═══ Task inputs

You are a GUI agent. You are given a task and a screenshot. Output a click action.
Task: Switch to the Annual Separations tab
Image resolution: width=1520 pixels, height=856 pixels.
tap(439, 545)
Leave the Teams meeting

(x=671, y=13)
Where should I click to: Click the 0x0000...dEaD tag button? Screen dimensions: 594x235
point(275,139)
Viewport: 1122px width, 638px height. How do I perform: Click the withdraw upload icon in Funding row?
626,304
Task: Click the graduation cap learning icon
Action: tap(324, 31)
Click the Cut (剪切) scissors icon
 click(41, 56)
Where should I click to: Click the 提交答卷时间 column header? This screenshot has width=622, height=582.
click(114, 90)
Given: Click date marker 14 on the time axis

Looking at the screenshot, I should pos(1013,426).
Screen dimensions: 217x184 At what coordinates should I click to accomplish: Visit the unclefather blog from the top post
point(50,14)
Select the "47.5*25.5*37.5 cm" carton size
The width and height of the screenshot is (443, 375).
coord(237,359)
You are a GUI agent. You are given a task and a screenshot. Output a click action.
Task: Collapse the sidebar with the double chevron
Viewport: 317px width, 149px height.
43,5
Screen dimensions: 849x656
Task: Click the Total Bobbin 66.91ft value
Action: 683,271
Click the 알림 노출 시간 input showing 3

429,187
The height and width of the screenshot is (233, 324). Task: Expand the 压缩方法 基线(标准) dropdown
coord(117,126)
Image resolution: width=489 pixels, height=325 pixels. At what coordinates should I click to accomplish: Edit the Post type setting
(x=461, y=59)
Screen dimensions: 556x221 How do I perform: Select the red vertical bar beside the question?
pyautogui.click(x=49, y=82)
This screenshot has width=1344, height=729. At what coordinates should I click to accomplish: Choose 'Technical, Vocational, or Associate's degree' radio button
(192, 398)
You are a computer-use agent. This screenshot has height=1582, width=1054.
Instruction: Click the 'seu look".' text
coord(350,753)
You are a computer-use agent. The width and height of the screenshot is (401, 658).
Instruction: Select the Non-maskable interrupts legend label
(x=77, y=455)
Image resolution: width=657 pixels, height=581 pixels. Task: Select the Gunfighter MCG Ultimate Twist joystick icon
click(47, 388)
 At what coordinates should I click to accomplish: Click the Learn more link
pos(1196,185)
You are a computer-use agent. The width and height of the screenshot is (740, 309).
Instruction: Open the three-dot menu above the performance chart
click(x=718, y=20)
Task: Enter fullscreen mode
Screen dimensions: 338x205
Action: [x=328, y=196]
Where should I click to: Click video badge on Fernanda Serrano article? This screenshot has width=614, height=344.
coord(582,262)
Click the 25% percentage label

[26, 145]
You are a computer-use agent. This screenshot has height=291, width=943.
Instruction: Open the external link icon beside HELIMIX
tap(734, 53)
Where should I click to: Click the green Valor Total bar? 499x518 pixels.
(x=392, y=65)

══════

● Exercise prompt: Rewrite all the records above with each "computer-use agent" changed to "desktop agent", keeping everything else identical.

● Finished exercise:
You are a GUI agent. You are given a task and a screenshot. Output a click action.
Task: Switch to the Annual Separations tab
Image resolution: width=1520 pixels, height=856 pixels.
tap(439, 545)
Leave the Teams meeting

(x=671, y=13)
Where should I click to: Click the 0x0000...dEaD tag button? Screen dimensions: 594x235
point(275,139)
Viewport: 1122px width, 638px height. How do I perform: Click the withdraw upload icon in Funding row?
626,304
Task: Click the graduation cap learning icon
Action: tap(324, 31)
Click the Cut (剪切) scissors icon
 click(41, 56)
Where should I click to: Click the 提交答卷时间 column header? This screenshot has width=622, height=582.
click(114, 90)
Given: Click date marker 14 on the time axis

Looking at the screenshot, I should pos(1013,426).
Screen dimensions: 217x184 At what coordinates should I click to accomplish: Visit the unclefather blog from the top post
point(50,14)
Select the "47.5*25.5*37.5 cm" carton size
The width and height of the screenshot is (443, 375).
coord(237,359)
You are a GUI agent. You are given a task and a screenshot. Output a click action.
Task: Collapse the sidebar with the double chevron
Viewport: 317px width, 149px height.
43,5
Screen dimensions: 849x656
Task: Click the Total Bobbin 66.91ft value
Action: 683,271
Click the 알림 노출 시간 input showing 3

429,187
The height and width of the screenshot is (233, 324). Task: Expand the 压缩方法 基线(标准) dropdown
coord(117,126)
Image resolution: width=489 pixels, height=325 pixels. At what coordinates should I click to accomplish: Edit the Post type setting
(x=461, y=59)
Screen dimensions: 556x221 How do I perform: Select the red vertical bar beside the question?
pyautogui.click(x=49, y=82)
This screenshot has width=1344, height=729. At what coordinates should I click to accomplish: Choose 'Technical, Vocational, or Associate's degree' radio button
(192, 398)
You are a desktop agent. This screenshot has height=1582, width=1054.
Instruction: Click the 'seu look".' text
coord(350,753)
You are a desktop agent. The width and height of the screenshot is (401, 658).
Instruction: Select the Non-maskable interrupts legend label
(x=77, y=455)
Image resolution: width=657 pixels, height=581 pixels. Task: Select the Gunfighter MCG Ultimate Twist joystick icon
click(47, 388)
 At what coordinates should I click to accomplish: Click the Learn more link
pos(1196,185)
You are a desktop agent. The width and height of the screenshot is (740, 309).
Instruction: Open the three-dot menu above the performance chart
click(x=718, y=20)
Task: Enter fullscreen mode
Screen dimensions: 338x205
Action: [x=328, y=196]
Where should I click to: Click video badge on Fernanda Serrano article? This screenshot has width=614, height=344.
coord(582,262)
Click the 25% percentage label

[26, 145]
You are a desktop agent. This screenshot has height=291, width=943.
Instruction: Open the external link icon beside HELIMIX
tap(734, 53)
Where should I click to: Click the green Valor Total bar? 499x518 pixels.
(x=392, y=65)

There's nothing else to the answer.